Quantum technology is a new field of physics and engineering, which exploits the distinctive features of quantum mechanics, especially entanglement, for the development of enhanced practical applications such as quantum metrology, quantum cryptography, quantum interferometry, quantum imaging, and quantum computing. The field of quantum technology is born under the the influx of new ideas from the field of quantum information processing, and currently involves implementations in different area of physics, in particular quantum optics, atom optics, and nanomechanical devices.

Quantum information is a new field of science which draws upon the disciplines of physics, mathematics, computer science, and engineering. Its aim is to understand how fundamental physical laws can be harnessed to improve the acquisition, transmission and processing of information.

The starting of quantum information is the discovery that quantum mechanics can be exploited to perform important and otherwise intractable information processing tasks. Quantum effects have already been used to create fundamentally unbreakable cryptographic codes, to teleport the full quantum state of a light beam, and to compute certain function in fewer steps than and classical computer can.

Information is always encoded in a state of a physical system, whose evolution is ultimately governed by quantum mechanics.

A quantum computer is based on the idea of a quantum bit or qubit. In classical computers, a bit is discrete and can represent either a “0” or a “1” state. A qubit can be in a linear superposition of the two states.

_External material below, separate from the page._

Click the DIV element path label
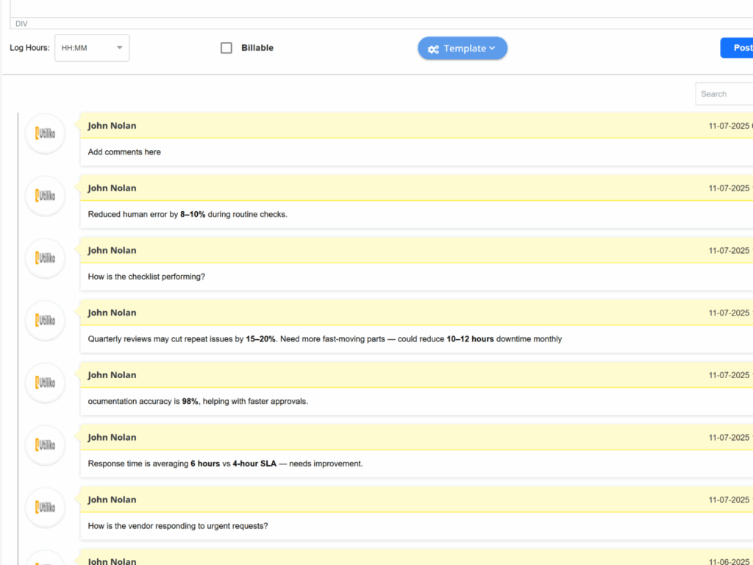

Hence, when a qubit is measured the result will be “0” or “1” with a certain probabilities. A quantum register consists of n qubits. Because of superposition, a phenomenon know as quantum parallelism allows exponentially many computations to take place simultaneously, thus vastly increasing the speed of computation.

A quantum computer would to be able to factor and compute discrete logarithms in polynomial time. Unfortunately, the development of a practical quantum computer seems, for the moment, far away because of the decoherence due to the influence of the outside environment.

Quantum Optics studies the generation, manipulation and characterization of quantum states of light as well as the quantum mechanical aspects of the interaction among light and atoms.

Quantum Optics was born with the advent of the laser (1960); in fact using intense optical beams one can see nonlinear optical effects which would otherwise be negligible with conventional light. These effects has been used to produce nonclassical light and to careful control interactions with atoms. Quantum Optics offers the opportunity of manipulation single atoms and photons, controlling their interaction on a quantum level with minimum decoherence. Quantum Optics is also important in communication technology, e. g. in optical fibers, since the quantum uncertainty is the main source of noise.

Photons are quite easily produced and manipulated. The electromagnetic environment at optical frequencies is substantially the vacuum (the indetermination of single optical photon is equivalent to 10000 Kelvin of thermal noise) and thus docoherence is small compared to material systems. Generation of nonclassical and entangled states of light is the realm of quantum optics labs.

Indeed quantum optics continues to play a major role in testing fundamental properties of quantum mechanics. As a matter of fact, the effective implementations of high precision measurements and quantum information protocols, such teleportation, dense coding and cryptography have been obtained using light beams.